# Exercise task
Reproduce every line of the material below, requests included, but multiply each coordinate in the answers by 0.65 and round the result to a whole number, with halves rounded up. Leave the pictures out.

# Stored data entries
= = =

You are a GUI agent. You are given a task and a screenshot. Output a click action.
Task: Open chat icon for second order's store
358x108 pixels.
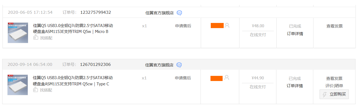click(x=179, y=65)
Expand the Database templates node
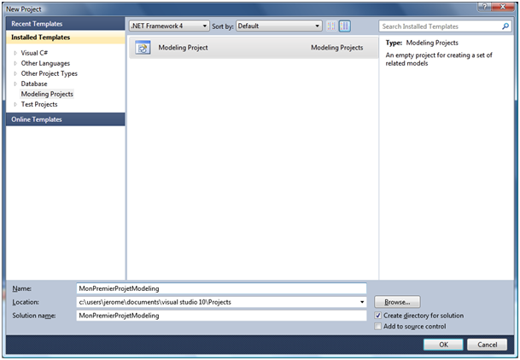 pyautogui.click(x=15, y=84)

= = =

# Final answer
You are a GUI agent. You are given a task and a screenshot. Output a click action.
Task: Open chat icon for second order's store
358x108 pixels.
click(x=116, y=42)
Expand the Database templates node
 pyautogui.click(x=10, y=55)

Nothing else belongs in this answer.